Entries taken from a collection
----

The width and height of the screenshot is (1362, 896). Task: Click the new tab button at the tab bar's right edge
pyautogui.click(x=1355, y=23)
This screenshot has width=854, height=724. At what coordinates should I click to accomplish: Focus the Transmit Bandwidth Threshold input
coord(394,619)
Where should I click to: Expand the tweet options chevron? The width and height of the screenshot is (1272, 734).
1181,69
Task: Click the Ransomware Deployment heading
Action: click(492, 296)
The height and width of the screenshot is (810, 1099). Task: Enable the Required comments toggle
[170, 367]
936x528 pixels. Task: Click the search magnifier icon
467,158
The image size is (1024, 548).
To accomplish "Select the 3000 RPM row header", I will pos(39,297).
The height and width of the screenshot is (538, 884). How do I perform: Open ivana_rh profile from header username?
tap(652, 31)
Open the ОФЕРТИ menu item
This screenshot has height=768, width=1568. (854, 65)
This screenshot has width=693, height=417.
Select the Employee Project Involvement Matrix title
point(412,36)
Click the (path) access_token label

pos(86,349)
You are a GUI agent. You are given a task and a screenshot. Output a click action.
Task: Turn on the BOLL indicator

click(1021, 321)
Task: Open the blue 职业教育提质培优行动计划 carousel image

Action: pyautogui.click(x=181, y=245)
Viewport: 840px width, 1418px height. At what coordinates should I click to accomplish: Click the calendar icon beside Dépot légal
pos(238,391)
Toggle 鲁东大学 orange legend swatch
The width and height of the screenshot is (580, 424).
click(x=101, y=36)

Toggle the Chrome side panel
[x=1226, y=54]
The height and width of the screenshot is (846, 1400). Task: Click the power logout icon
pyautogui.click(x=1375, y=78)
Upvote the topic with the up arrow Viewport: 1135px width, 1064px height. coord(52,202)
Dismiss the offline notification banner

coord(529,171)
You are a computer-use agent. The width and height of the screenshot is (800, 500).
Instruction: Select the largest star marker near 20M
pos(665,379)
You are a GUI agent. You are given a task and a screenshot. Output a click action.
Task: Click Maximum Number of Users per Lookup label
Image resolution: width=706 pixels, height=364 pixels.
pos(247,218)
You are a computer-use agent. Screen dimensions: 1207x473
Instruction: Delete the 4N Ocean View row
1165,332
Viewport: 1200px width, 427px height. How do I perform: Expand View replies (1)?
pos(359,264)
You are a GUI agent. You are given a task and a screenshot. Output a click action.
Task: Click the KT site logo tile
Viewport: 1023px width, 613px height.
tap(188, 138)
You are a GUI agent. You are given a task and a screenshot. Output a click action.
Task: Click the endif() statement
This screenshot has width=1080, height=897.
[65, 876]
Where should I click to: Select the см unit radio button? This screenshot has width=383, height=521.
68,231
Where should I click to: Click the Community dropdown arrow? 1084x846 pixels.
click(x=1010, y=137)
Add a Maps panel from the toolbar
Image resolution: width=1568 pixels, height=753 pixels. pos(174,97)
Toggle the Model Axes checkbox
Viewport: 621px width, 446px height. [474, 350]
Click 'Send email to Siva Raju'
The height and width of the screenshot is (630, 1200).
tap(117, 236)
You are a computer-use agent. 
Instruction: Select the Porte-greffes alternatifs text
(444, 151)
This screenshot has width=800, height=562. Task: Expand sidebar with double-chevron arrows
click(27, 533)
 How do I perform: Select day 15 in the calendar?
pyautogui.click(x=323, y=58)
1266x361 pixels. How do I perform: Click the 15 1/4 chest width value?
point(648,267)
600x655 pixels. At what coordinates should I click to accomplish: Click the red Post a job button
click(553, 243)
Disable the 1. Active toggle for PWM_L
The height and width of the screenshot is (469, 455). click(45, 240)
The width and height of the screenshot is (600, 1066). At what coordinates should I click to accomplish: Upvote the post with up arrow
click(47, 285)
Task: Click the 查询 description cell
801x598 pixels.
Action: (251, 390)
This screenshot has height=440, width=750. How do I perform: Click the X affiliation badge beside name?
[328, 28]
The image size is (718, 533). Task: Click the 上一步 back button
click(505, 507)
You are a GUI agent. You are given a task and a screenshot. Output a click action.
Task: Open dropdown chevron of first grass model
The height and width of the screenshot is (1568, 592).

----

> [WORK ITEM] Go through the data and copy each line exactly as it reads.

> [RESPONSE BELOW]
The width and height of the screenshot is (1362, 896). Task: Click the new tab button at the tab bar's right edge
pyautogui.click(x=1355, y=23)
This screenshot has width=854, height=724. At what coordinates should I click to accomplish: Focus the Transmit Bandwidth Threshold input
coord(394,619)
Where should I click to: Expand the tweet options chevron? The width and height of the screenshot is (1272, 734).
1181,69
Task: Click the Ransomware Deployment heading
Action: click(492, 296)
The height and width of the screenshot is (810, 1099). Task: Enable the Required comments toggle
[170, 367]
936x528 pixels. Task: Click the search magnifier icon
467,158
The image size is (1024, 548).
To accomplish "Select the 3000 RPM row header", I will pos(39,297).
The height and width of the screenshot is (538, 884). How do I perform: Open ivana_rh profile from header username?
tap(652, 31)
Open the ОФЕРТИ menu item
This screenshot has height=768, width=1568. (854, 65)
This screenshot has width=693, height=417.
Select the Employee Project Involvement Matrix title
point(412,36)
Click the (path) access_token label

pos(86,349)
You are a GUI agent. You are given a task and a screenshot. Output a click action.
Task: Turn on the BOLL indicator

click(1021, 321)
Task: Open the blue 职业教育提质培优行动计划 carousel image

Action: pyautogui.click(x=181, y=245)
Viewport: 840px width, 1418px height. At what coordinates should I click to accomplish: Click the calendar icon beside Dépot légal
pos(238,391)
Toggle 鲁东大学 orange legend swatch
The width and height of the screenshot is (580, 424).
click(x=101, y=36)

Toggle the Chrome side panel
[x=1226, y=54]
The height and width of the screenshot is (846, 1400). Task: Click the power logout icon
pyautogui.click(x=1375, y=78)
Upvote the topic with the up arrow Viewport: 1135px width, 1064px height. coord(52,202)
Dismiss the offline notification banner

coord(529,171)
You are a computer-use agent. The width and height of the screenshot is (800, 500).
Instruction: Select the largest star marker near 20M
pos(665,379)
You are a GUI agent. You are given a task and a screenshot. Output a click action.
Task: Click Maximum Number of Users per Lookup label
Image resolution: width=706 pixels, height=364 pixels.
pos(247,218)
You are a computer-use agent. Screen dimensions: 1207x473
Instruction: Delete the 4N Ocean View row
1165,332
Viewport: 1200px width, 427px height. How do I perform: Expand View replies (1)?
pos(359,264)
You are a GUI agent. You are given a task and a screenshot. Output a click action.
Task: Click the KT site logo tile
Viewport: 1023px width, 613px height.
tap(188, 138)
You are a GUI agent. You are given a task and a screenshot. Output a click action.
Task: Click the endif() statement
This screenshot has width=1080, height=897.
[65, 876]
Where should I click to: Select the см unit radio button? This screenshot has width=383, height=521.
68,231
Where should I click to: Click the Community dropdown arrow? 1084x846 pixels.
click(x=1010, y=137)
Add a Maps panel from the toolbar
Image resolution: width=1568 pixels, height=753 pixels. pos(174,97)
Toggle the Model Axes checkbox
Viewport: 621px width, 446px height. [474, 350]
Click 'Send email to Siva Raju'
The height and width of the screenshot is (630, 1200).
tap(117, 236)
You are a computer-use agent. 
Instruction: Select the Porte-greffes alternatifs text
(444, 151)
This screenshot has width=800, height=562. Task: Expand sidebar with double-chevron arrows
click(27, 533)
 How do I perform: Select day 15 in the calendar?
pyautogui.click(x=323, y=58)
1266x361 pixels. How do I perform: Click the 15 1/4 chest width value?
point(648,267)
600x655 pixels. At what coordinates should I click to accomplish: Click the red Post a job button
click(553, 243)
Disable the 1. Active toggle for PWM_L
The height and width of the screenshot is (469, 455). click(45, 240)
The width and height of the screenshot is (600, 1066). At what coordinates should I click to accomplish: Upvote the post with up arrow
click(47, 285)
Task: Click the 查询 description cell
801x598 pixels.
Action: (251, 390)
This screenshot has height=440, width=750. How do I perform: Click the X affiliation badge beside name?
[328, 28]
The image size is (718, 533). Task: Click the 上一步 back button
click(505, 507)
You are a GUI agent. You are given a task and a screenshot. Output a click action.
Task: Open dropdown chevron of first grass model
The height and width of the screenshot is (1568, 592).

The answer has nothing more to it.